• **Extracted records**:
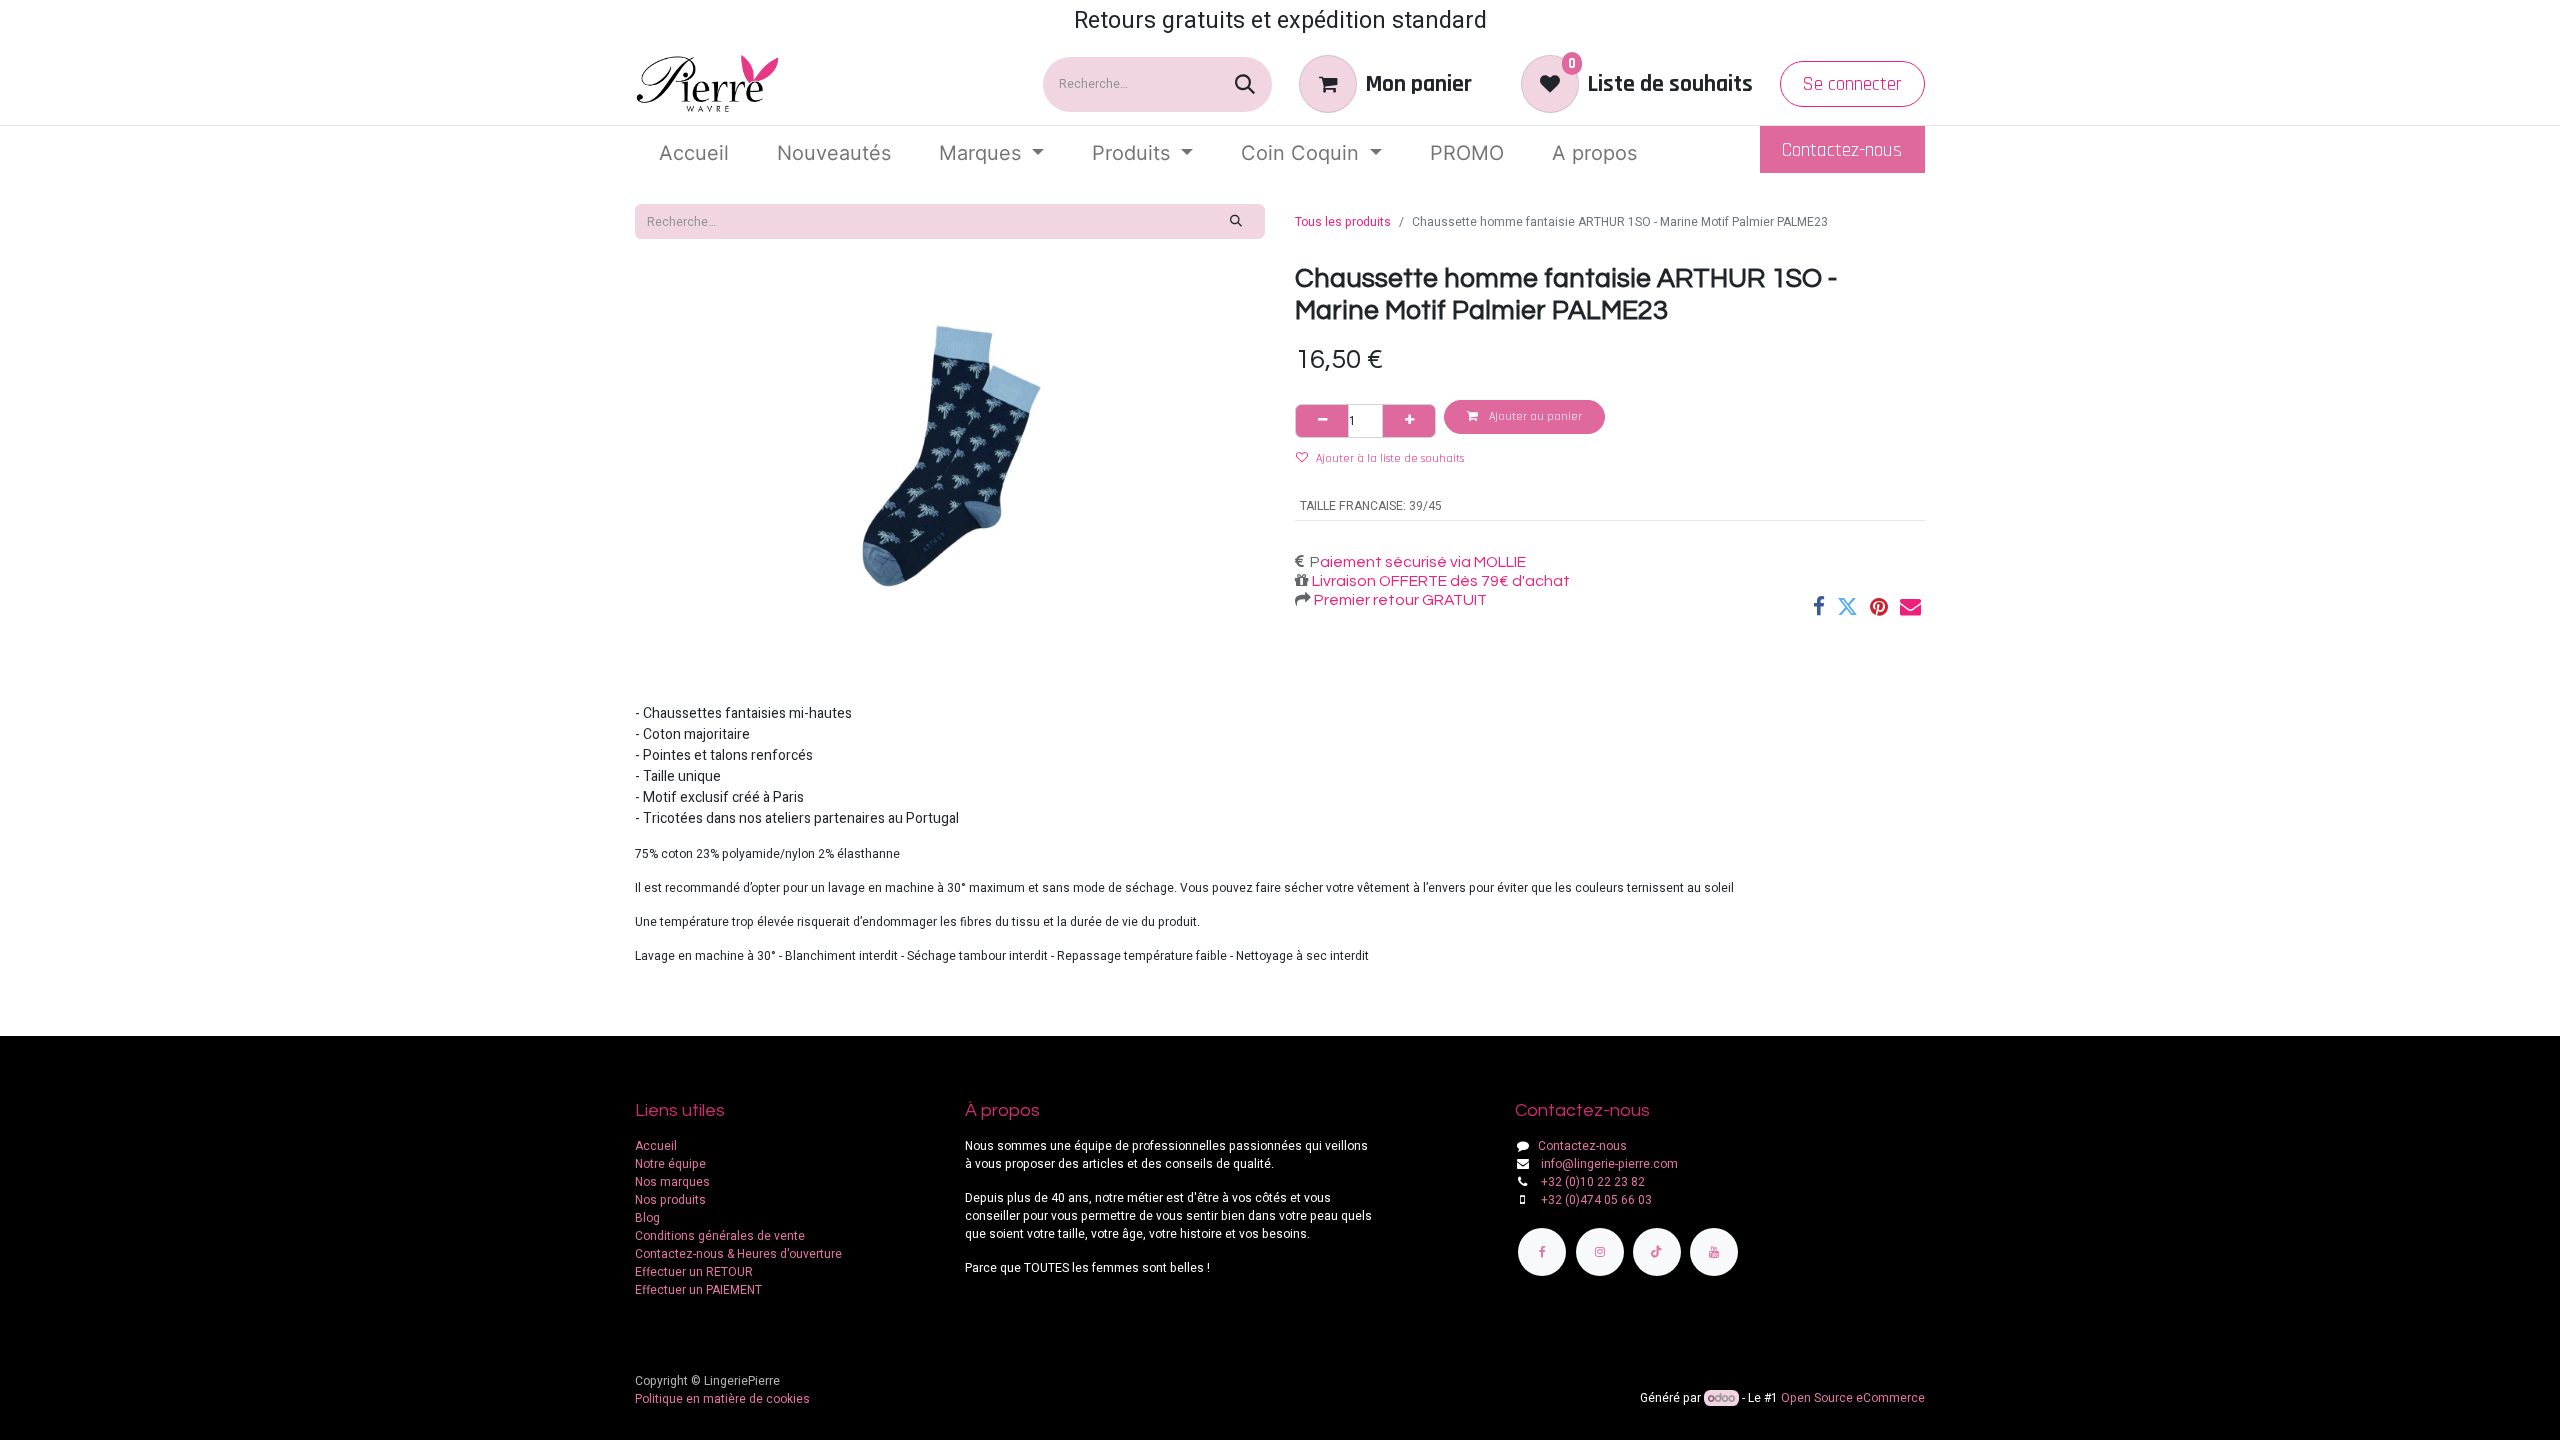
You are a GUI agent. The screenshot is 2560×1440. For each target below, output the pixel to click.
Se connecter (1852, 84)
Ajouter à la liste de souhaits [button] (1390, 458)
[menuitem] (694, 153)
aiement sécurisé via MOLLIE (1423, 562)
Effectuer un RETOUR (694, 1272)
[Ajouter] (1409, 421)
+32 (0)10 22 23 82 (1593, 1182)
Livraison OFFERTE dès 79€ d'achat (1439, 581)
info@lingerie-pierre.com (1609, 1164)
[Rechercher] (1245, 84)
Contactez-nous (1842, 150)
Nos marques (672, 1182)
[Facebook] (1819, 606)
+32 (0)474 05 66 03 (1596, 1200)
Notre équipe (670, 1164)
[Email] (1910, 606)
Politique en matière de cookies (722, 1399)
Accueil (656, 1146)
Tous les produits (1343, 222)
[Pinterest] (1879, 606)
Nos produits (670, 1200)
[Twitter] (1847, 606)
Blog (647, 1218)
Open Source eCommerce (1853, 1398)
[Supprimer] (1322, 421)
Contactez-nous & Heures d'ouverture (738, 1254)
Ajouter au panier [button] (1534, 416)
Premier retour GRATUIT (1399, 600)
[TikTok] (1657, 1252)
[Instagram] (1600, 1252)
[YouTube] (1714, 1252)
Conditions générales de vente (720, 1236)
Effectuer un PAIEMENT (698, 1290)
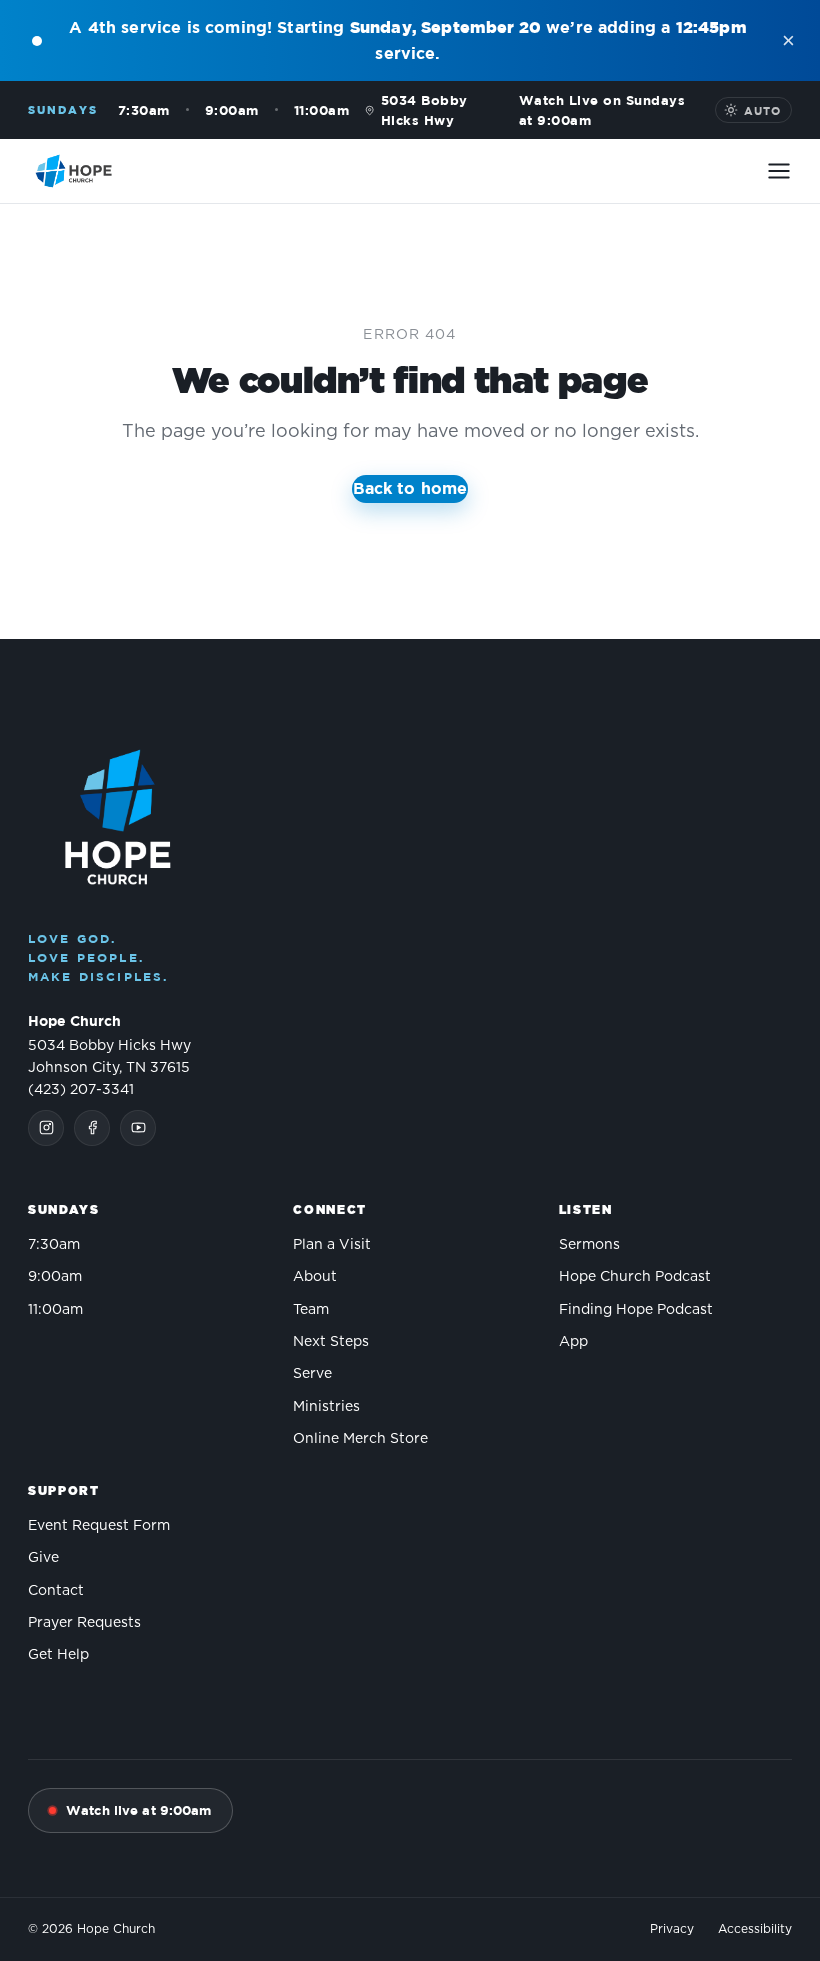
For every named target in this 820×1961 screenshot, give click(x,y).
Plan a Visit (332, 1245)
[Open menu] (779, 171)
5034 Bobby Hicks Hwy (424, 110)
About (315, 1277)
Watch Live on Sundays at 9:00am (602, 110)
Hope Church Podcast (635, 1277)
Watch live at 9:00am (139, 1810)
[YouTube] (138, 1128)
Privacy (672, 1929)
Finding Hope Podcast (636, 1310)
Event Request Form (99, 1526)
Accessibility (755, 1929)
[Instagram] (46, 1128)
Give (43, 1558)
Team (311, 1310)
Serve (312, 1374)
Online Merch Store (360, 1439)
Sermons (589, 1245)
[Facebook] (92, 1128)
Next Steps (331, 1342)
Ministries (326, 1407)
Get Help (58, 1655)
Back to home (410, 488)
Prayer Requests (84, 1623)
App (573, 1342)
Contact (56, 1591)
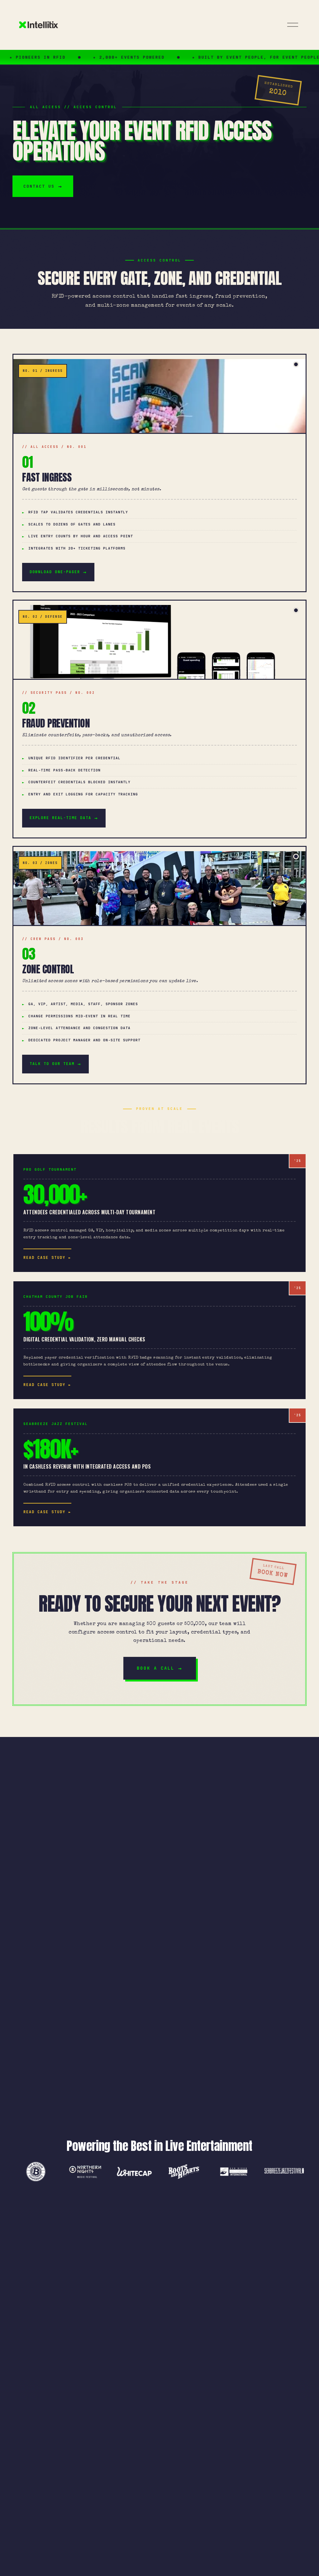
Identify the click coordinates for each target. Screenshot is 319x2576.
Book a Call (155, 1668)
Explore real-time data (60, 817)
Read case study (44, 1257)
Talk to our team (52, 1063)
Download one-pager (55, 571)
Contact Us (39, 186)
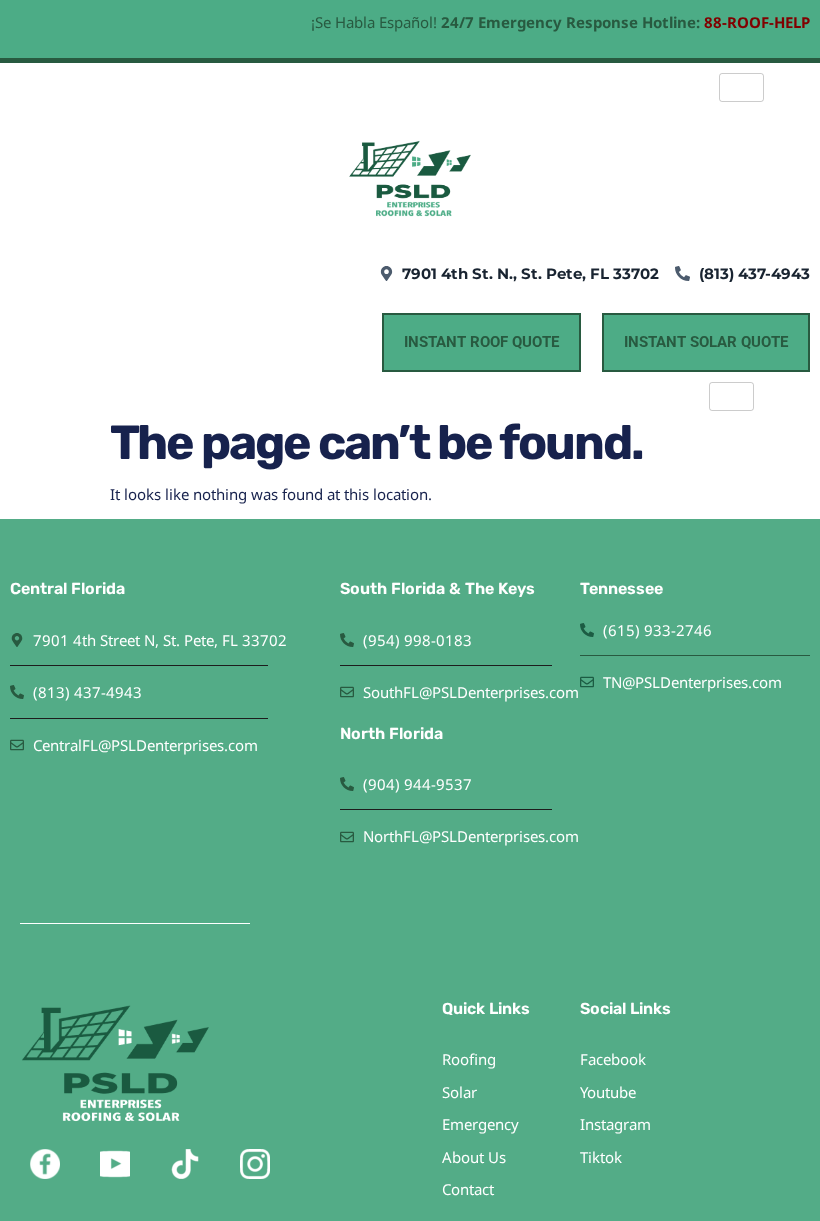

• **About this task**:
Could you work out how many lines in the material contain "each"? Reply with only that number.

• **Task solution**:
2